* Begin Selected passage *

From: shiran guez (shiranp3@gmail.com)
Date: Wed Oct 31 2007 - 10:17:58 ART
I think in real world that if your already configuring each router with
static RP for him self why not configure to the real RP and do not use
AutoRP as AutoRP is nice but if you want to be sure static is the best
solution.
in real big networks I do not think that any one will configure static RP to
him self on all the routers and additionally add AutoRP, it look like more a
bad design idea to do that.
I would appreciate to get also more opinions on that, as I think this issue
is very interesting in today growing IPTV networks that use Multicast in a
very large scale.
like verizon / pccw / france telecom and others
On 10/31/07, Con Spathas <con@spathas.net> wrote:
>
> To be honest I haven't really tested it either - however I could see it
> used
> in an environment as follows:
>
> DM used for selected groups and then SM for all other groups (ip pim
> sparse-dense mode).
> Then should there be a failure with any of the RPs, Auto-RP or BSR
> responsible for the SM traffic - this traffic then won't be able to drop
> back into DM and ruin your networks day.
>
> I am of the same opinion at the minute as you are that this command
> appears
> to be redundant in a purely SM environment aside from perhaps serving as a
> peace-of-mind safety net.

* End Selected passage *
* Begin Records provided *

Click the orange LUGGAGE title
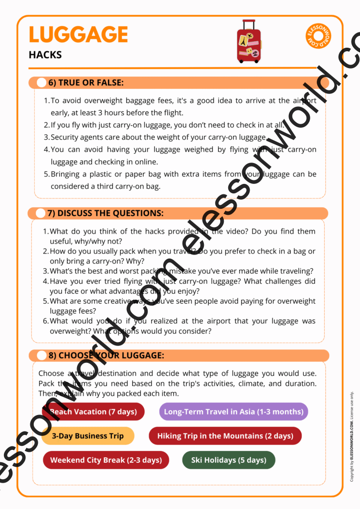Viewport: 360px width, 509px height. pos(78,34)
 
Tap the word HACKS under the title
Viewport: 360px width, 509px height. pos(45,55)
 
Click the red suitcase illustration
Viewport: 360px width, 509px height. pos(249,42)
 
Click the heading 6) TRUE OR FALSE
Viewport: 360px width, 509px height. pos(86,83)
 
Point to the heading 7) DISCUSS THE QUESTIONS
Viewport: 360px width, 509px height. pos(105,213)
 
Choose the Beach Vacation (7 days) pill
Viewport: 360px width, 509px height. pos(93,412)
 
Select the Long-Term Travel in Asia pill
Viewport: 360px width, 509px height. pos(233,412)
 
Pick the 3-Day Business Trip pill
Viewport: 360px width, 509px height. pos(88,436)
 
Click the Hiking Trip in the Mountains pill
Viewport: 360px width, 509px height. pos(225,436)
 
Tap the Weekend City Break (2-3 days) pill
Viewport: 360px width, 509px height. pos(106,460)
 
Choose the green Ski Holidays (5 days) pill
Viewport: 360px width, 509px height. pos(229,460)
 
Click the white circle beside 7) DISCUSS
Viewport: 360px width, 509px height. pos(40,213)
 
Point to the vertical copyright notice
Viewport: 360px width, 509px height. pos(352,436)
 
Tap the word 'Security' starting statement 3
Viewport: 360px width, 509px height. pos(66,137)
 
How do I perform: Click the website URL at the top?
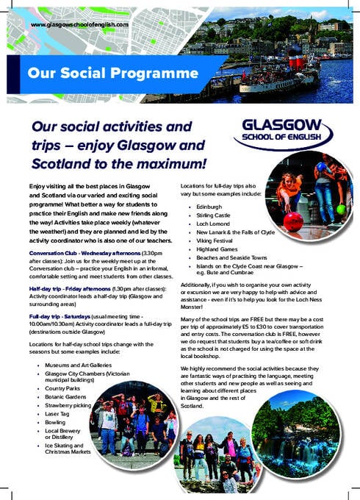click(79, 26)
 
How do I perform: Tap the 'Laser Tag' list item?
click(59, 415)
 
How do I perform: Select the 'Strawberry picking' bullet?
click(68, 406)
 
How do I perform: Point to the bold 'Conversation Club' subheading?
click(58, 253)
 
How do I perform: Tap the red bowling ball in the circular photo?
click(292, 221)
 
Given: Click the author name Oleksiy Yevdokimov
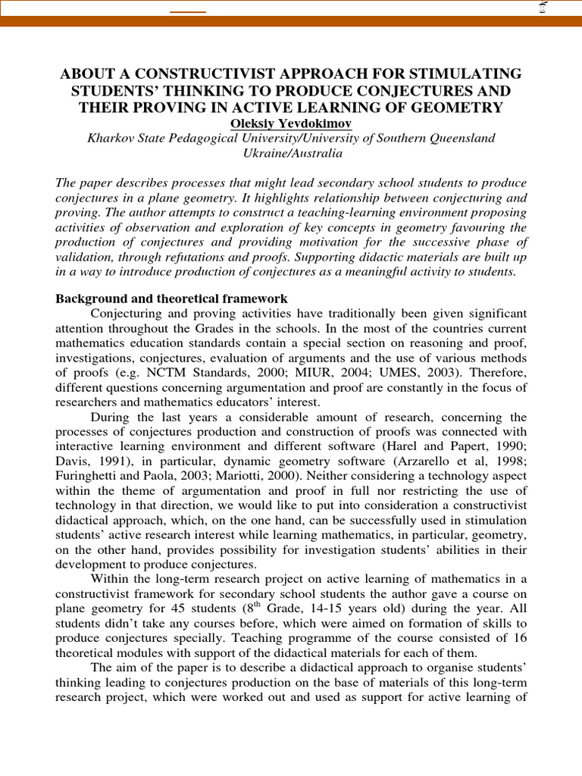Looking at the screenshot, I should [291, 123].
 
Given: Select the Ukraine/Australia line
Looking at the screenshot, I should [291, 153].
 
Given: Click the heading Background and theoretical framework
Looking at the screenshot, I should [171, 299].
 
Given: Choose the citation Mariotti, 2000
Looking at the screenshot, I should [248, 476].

* End Records provided *
* Begin Records provided *

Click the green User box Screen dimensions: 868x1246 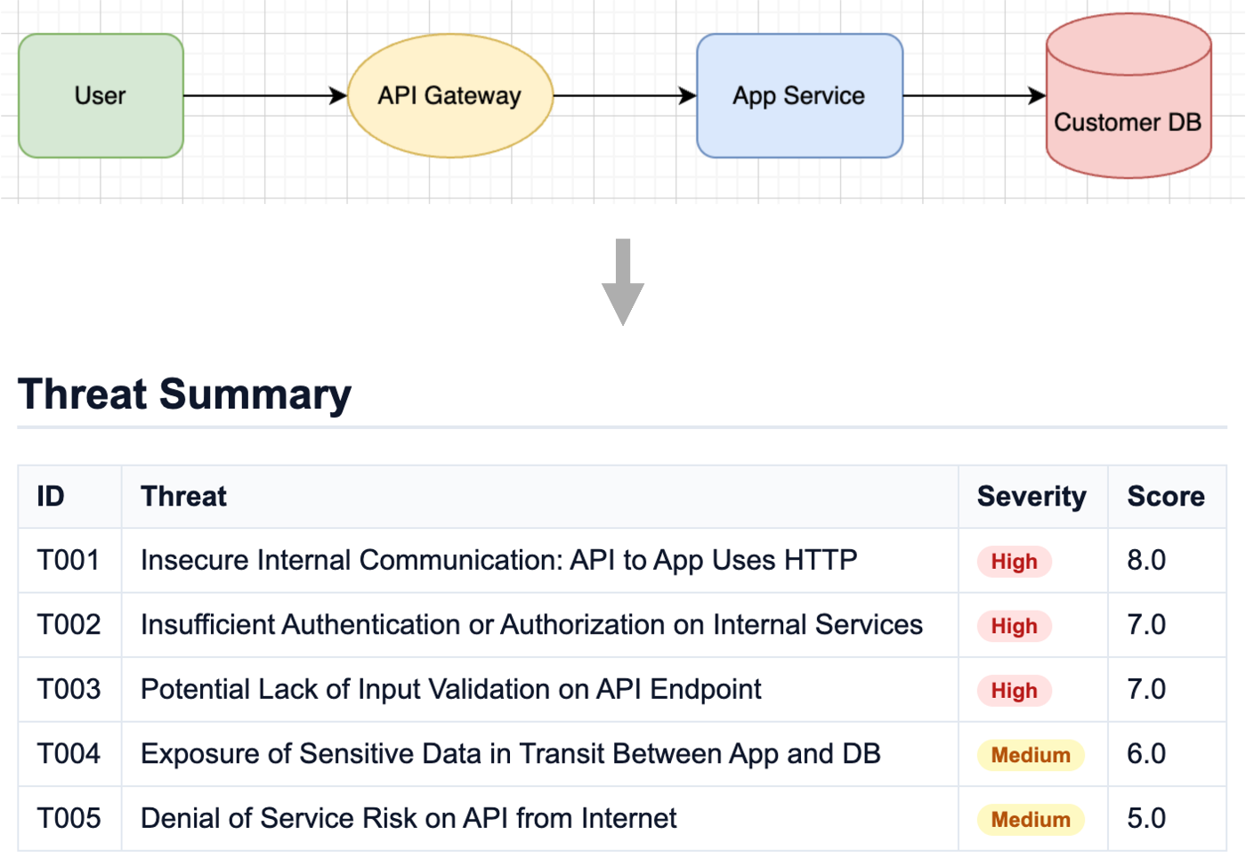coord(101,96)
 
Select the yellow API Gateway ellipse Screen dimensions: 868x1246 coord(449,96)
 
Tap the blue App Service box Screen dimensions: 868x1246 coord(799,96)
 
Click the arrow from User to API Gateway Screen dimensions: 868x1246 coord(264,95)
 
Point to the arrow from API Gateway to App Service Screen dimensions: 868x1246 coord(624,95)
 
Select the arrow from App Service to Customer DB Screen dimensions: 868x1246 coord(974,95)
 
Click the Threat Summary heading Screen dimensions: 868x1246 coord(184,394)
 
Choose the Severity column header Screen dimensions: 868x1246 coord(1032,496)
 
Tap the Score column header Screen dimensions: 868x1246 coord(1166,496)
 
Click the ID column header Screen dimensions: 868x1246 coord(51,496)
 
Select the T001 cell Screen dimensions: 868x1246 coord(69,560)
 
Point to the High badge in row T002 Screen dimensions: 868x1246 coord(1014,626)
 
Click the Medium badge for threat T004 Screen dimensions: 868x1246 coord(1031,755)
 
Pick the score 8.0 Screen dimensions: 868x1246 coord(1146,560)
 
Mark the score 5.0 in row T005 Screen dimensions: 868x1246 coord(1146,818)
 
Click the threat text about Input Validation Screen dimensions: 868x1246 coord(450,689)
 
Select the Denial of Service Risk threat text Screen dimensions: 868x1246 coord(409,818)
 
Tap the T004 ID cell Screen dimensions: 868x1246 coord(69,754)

* End Records provided *
* Begin Records provided *

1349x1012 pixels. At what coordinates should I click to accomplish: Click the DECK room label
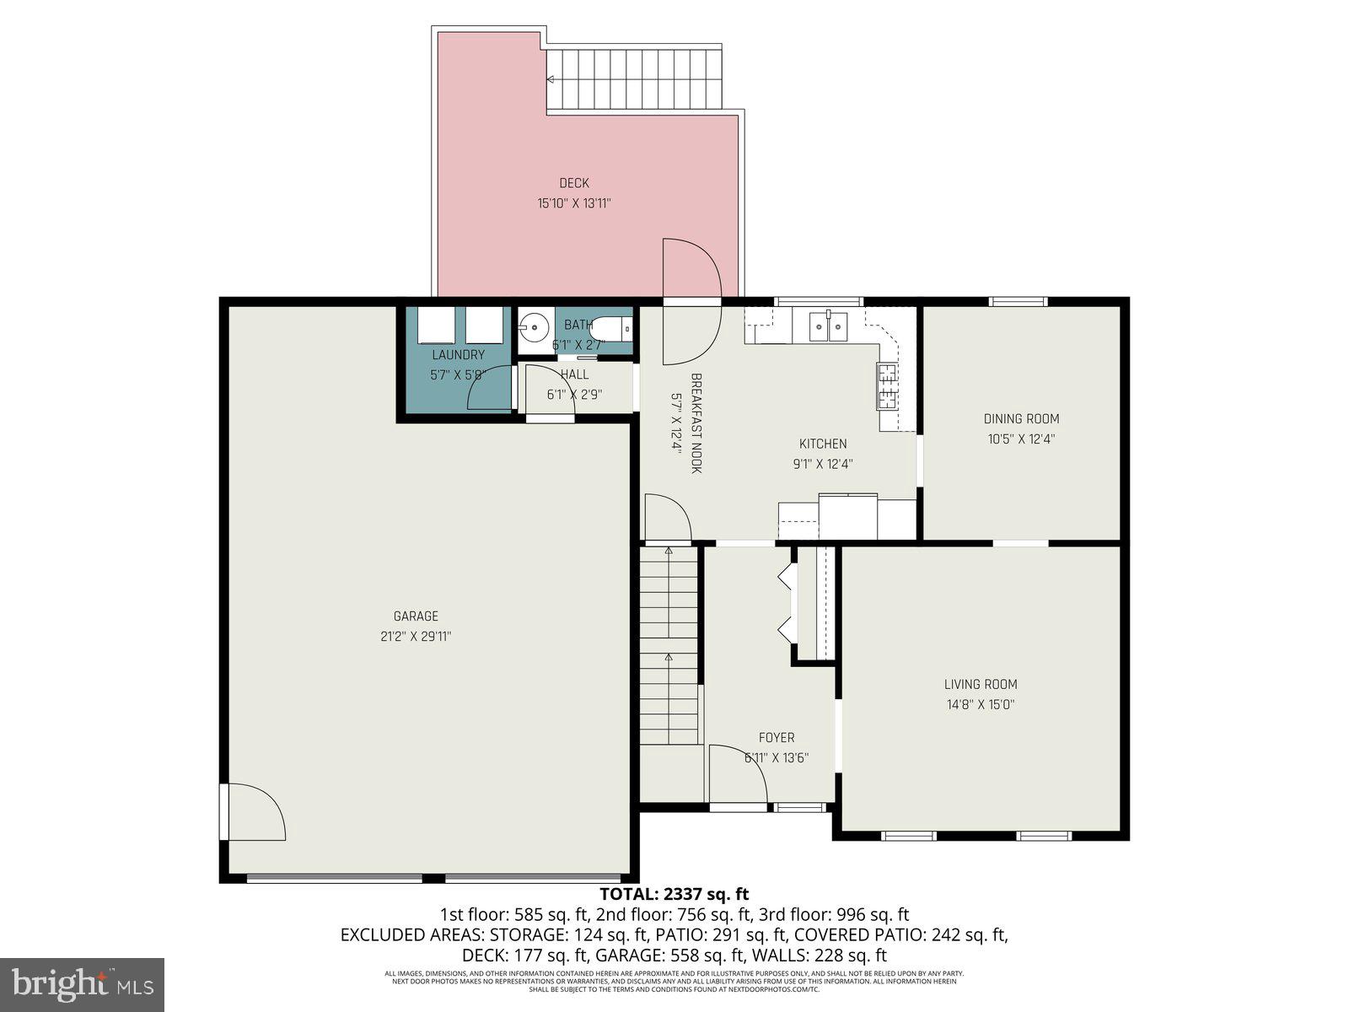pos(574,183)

* End Records provided *

Job:
Answer these questions about the mailing-list post on multicast RP configuration:
(a) What does the first writer call the best solution if you want to be sure?
(b) Which companies does the first writer name as examples of large IPTV networks?
(c) In the quoted reply, which mode would be used for selected groups?

Answer to the task:
(a) Static
(b) Verizon, PCCW and France Telecom
(c) DM